Williamstown (Massachusetts)
The Sterling & Francine Clark Art Institute
Website: www.clarkart.edu
The Unknown Monet: Pastels and Drawings
June 24 to September 16, 2007
The first exhibition to be devoted to Monet’s drawings and pastels will offer a groundbreaking exploration of a previously undiscovered aspect of his career: his surprisingly significant role as a draughtsman. This little-known aspect of the artist’s working method will be brought to light, citing largely unknown, never-before-exhibited works that overturn the accepted image of the artist. The Unknown Monet: Pastels and Drawings reveals an extensive group of graphic works created over the course of the artist's career, many of which are unknown to the general public and to scholars: beautiful pastels, stunning black chalk drawings, and fascinating sketchbooks, which include pencil studies that relate to many of his paintings. There will be approximately 80 works drawn together from private collections and museums in the USA, Europe and Japan, that will make the link between the works on paper and on canvas. The exhibition travels to the Clark after its debut at the Royal Academy of Arts, London where it is on view from until June 10, 2007.
Clark Institute is located at 225 South Street in Williamstown, Massachusetts. Tel. +1 413-458-2303.
Zurich
Beyeler Foundation
http://www.beyeler.com/fondation/e/html_01start/01_sta__main.php
The Other Collection: Homage to Hildy and Ernst Beyeler
August 19 to January 6, 2008
At Galerie Beyeler, where it all began, will have been in existence for sixty years in 2007, a selection of the finest works of art that have passed through its hands will be made, bringing a dialogue about and placing these works in the historical context of the museum's collection.
Forests of the World: The Other Commitment
August 19 to January 6, 2008
Forests of the World presents a spectacular portrait of the trees and forests of our planet in 100 mostly large-format photographs.
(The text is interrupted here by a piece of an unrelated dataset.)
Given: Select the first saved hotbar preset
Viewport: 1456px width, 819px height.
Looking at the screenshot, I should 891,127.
The exhibition is not just aimed to please on a superficial level, but to jolt us and draw attention to the urgent need to protect one of the most important foundation stones of our existence. Pictures by Ansel Adams, Edward Weston, Ernst Haas, Frans Lanting, and numerous other photographers represented in well-known international museums and collections, are included.
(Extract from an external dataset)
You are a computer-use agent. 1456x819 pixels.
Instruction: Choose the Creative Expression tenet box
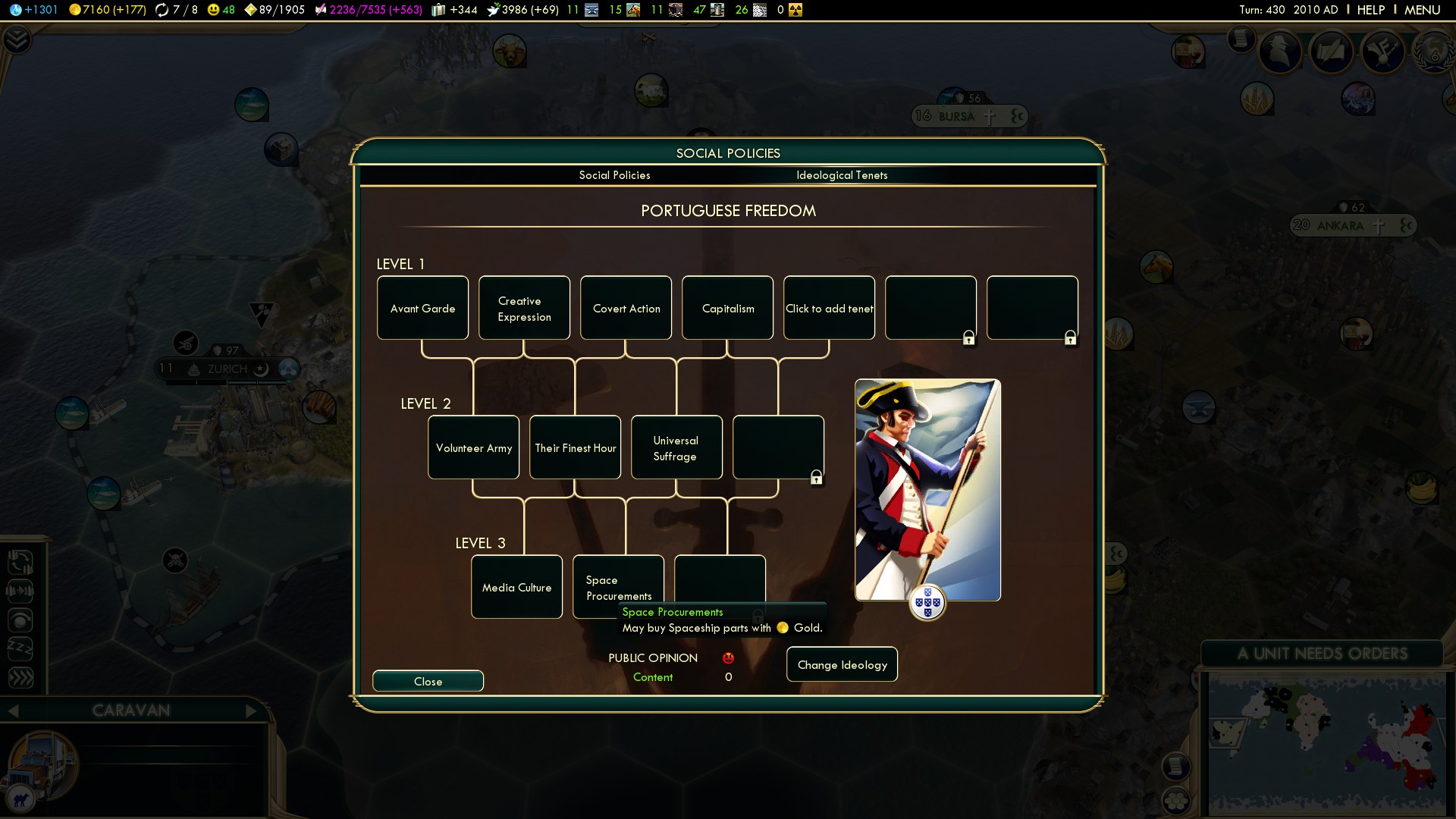pos(524,308)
Beyeler Foundation, Baselstrasse 101, 4125 Riehen/Basel. Tel: +41 (0)61 645 9700. Tram number 6 from Basel SBB main train station (around an hour’s ride from Zurich). Open: daily 10am-6pm; Wed until 8pm. Entry: SFr21.
Kunsthaus
Website: http://www.kunsthaus.ch/
Peter Fischli and David Weiss: Questions & Flowers
June 6 to September 9, 2007
Switzerland’s first retrospective of works by contemporary artists Peter Fischli and David Weiss, the show was mounted by curator Bice Curiger in collaboration with Tate Modern, London. Organized with the artists’ support, it boasts the most comprehensive overview to date of an oeuvre as varied as it is enigmatic. Comprising sculptures, photographs, films and videos, the work of Fischli / Weiss resists glib classification.
Kunsthaus Zurich is located at Heimplatz 1, 8001 Zurich. Open: Tue-Thu 10am-9pm; Fri-Sun 10am-5pm. Tel: +41 (0)44 253 8484. Tickets: SFr16.